Jungwirth-Zehden, Lina

Title: Schülervorträge
Year: 1947
Source:

Volksbildung im demokratischen Wien. 50 Jahre Wiener Urania 1897-1947, Wien 1947, S. 39-41.

[S. 39] Als ganz junge Lehrerin kam ich 1914 von einer Landschule des Salzkammergutes an eine Wiener Bürgerschule. Nie vorher war ich in Wien gewesen, daher stürzte alles Neue der Großstadt ungestüm auf mich ein. So vieles mußte ich kennenlernen, ganz andere Verhältnisse umgaben mich plötzlich, kein Wunder, daß ich mich einigermaßen verwirrt fühlte. Mitten in diese Epoche der Umstellung fiel ein Ereignis, dessen ich mich heute nach so langer Zeit noch lebhaft erinnere: Es war meine erste Bekanntschaft mit der Urania. Eine meiner Kolleginnen, die unsere Schulvertrauensperson für dieses Volksbildungshaus war und die wohl meine ersten Tastversuche im neuen Lebensraum bemerkt hatte, drückte mir eines Tages eine Gratiskarte für einen Schülervortrag der Urania in die Hand, wie sie damals jeden Mittwoch- und Samstagnachmittag stattfanden. Wohlwollend meinte sie: „Sehen Sie sich so etwas einmal an, Frau Kollegin, es ist wirklich der Mühe wert und es wird Sie vielleicht für unsere Volksbildungsarbeit gewinnen!“ Nun brannte ich seit meiner Ankunft in Wien darauf, die Urania, von der sagenhafte Berichte uns auf dem Lande erreicht hatten, kennenzulernen und deshalb eilte ich am folgenden Samstag bei schüttendem Regen und sausendem Frühlingssturm zum Vortrag. Ich sollte den ersten Kulturfilm meines Lebens sehen, so etwas war bis in unser unscheinbares Provinzkino noch nicht vorgedrungen. Ich erinnere mich noch heute dankbaren Herzens der für mich nicht geradezu erhebenden Stunden, die ich dann erlebte. Es wurde ein Zeitrafferfilm: „Die Schlafbewegungen der Pflanzen“ und eine Unterwasseraufnahme: „Aus dem Leben der Korallen und Seeanemonen“ vorgeführt. Ich war so begeistert, daß ich von da an meine Schülerinnen bei jeder Gelegenheit in den schönen, großen Saal führte, sei es, daß wir im Sonderwagen am Vormittag auf dem Aspernplatz landeten, wo man uns eine regelrechte Schulstunde hielt, sei es an schulfreien Nachmittagen, an denen nicht zu selten die Polizei den Zustrom der Schüler regeln mußte. Der Mann, der diese Sparte des Volksbildungswesens zu solcher Höhe gebracht hatte, war Hofrat Jaksch, dessen ganzes Leben nichts war als Arbeit für Schule und Urania. Ich habe in späteren Jahren, als ich selbst die Stelle einer Schulvertrauensperson [S. 40] bekleidete, oft seine Vorträge bei unseren Versammlungen gehört und bewundere heute noch seine Leistungen.

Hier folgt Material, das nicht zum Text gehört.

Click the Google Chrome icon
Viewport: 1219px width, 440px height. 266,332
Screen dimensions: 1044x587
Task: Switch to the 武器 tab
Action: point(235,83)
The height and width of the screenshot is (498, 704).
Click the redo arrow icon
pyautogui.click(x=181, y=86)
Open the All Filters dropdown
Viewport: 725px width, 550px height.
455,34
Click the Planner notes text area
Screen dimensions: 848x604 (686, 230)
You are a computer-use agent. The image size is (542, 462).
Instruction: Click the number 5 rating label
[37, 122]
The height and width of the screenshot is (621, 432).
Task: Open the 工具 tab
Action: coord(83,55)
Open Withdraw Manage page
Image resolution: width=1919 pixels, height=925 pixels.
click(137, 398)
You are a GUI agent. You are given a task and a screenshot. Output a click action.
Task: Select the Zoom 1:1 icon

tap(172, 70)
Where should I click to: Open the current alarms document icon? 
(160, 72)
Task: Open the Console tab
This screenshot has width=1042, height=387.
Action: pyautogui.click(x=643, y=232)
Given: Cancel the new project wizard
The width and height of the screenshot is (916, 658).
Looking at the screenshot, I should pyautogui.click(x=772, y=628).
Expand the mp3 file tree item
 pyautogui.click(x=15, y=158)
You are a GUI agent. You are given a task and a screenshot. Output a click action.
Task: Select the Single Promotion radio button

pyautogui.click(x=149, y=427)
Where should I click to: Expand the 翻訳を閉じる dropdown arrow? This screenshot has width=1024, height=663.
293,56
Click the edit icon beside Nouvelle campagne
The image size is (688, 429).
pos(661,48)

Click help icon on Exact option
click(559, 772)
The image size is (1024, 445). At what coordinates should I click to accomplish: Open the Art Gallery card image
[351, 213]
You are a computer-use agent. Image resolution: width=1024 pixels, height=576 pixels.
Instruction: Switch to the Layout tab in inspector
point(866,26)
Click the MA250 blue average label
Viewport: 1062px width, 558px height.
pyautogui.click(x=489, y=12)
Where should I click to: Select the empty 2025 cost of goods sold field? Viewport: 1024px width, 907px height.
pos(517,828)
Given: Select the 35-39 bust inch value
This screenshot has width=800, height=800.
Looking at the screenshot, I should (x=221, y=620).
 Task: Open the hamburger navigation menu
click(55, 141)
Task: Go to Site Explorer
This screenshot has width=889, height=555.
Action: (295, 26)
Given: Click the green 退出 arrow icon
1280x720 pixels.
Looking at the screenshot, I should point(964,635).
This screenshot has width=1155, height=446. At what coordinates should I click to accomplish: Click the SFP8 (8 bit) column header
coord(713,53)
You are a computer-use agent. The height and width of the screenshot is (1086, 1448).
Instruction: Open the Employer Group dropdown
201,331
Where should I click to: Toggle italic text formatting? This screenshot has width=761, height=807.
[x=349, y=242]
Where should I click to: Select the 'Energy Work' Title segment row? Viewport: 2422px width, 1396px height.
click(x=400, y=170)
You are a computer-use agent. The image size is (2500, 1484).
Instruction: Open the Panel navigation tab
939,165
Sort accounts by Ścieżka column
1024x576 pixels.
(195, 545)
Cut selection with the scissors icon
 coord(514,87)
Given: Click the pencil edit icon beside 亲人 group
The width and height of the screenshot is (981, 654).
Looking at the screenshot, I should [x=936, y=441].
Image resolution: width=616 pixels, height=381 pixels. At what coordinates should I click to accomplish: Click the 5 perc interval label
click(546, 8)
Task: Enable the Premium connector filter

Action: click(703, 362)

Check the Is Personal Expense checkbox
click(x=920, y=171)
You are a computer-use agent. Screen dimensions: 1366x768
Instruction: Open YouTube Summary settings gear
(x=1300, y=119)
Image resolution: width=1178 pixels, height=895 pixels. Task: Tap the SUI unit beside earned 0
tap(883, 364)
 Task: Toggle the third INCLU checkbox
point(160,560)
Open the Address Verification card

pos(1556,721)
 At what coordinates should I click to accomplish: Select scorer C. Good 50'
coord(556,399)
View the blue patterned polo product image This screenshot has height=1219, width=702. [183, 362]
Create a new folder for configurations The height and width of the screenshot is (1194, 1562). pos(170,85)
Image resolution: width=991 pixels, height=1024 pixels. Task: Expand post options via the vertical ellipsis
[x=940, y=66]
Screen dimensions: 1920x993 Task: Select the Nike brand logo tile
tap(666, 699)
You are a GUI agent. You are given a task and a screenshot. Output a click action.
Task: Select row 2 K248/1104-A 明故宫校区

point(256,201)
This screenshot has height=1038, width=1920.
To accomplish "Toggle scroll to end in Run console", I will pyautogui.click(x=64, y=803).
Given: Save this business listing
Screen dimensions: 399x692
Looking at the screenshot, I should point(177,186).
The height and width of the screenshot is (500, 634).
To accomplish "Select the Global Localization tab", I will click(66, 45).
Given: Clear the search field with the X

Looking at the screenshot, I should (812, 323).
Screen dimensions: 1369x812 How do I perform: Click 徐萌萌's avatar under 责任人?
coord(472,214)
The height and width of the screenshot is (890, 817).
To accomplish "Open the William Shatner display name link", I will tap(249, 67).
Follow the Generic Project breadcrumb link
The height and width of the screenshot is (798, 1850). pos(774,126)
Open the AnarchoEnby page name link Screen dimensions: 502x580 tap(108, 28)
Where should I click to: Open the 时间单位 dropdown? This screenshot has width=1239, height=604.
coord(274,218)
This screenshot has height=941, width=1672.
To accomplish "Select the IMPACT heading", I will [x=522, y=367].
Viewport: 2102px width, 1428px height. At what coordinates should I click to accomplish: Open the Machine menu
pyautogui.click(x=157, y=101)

Der Idealzustand, den er erreicht hatte, schwebte mir als Vorbild vor, als mir die Urania die ehrenvolle Aufgabe übertrug, die Schülervorträge in neuer Gestalt, aber mit alter Zugkraft wieder erstehen zu lassen.

Dieser Neuaufbau wird keine Arbeit von heute auf morgen sein können: Bomben und Feuer haben den Schatz an Kulturfilmen, den die Urania besaß, völlig zerstört. Die Diapositive wurden zwar zum größten Teil gerettet, die Textbücher der Vorträge ebenfalls, aber, so gut sie ehemals waren, auch an solchen Texten geht die Zeit nicht spurlos vorüber, manche wirken heute verstaubt, ja antiquiert! Die Phototechnik hat auch allerlei Fortschritte gemacht und so würden manche der Lichtbilder bei modernen Kindern höchstens einen Heiterkeits-, aber keinen Bildungserfolg haben. Und wäre es einem Kinde des Jahres 1947 zu verdenken, wenn es seine ersparten 50 Groschen lieber für den Besuch eines spannenden Zaubermärchenfilms ausgäbe als dafür, eine Reihe langweiliger „Stehbilder“ anzusehen? Gewiß nicht! Die Aufgabe der Urania wird es sein, die jungen Menschen durch Bewegtheit, Handlung, Abwechslung, ja Heiterkeit zu den Vorträgen zu locken! Haben wir sie erst gewonnen, so werden sie das begeisterte Stammpublikum von morgen bilden. Wie soll das aber nun geschehen?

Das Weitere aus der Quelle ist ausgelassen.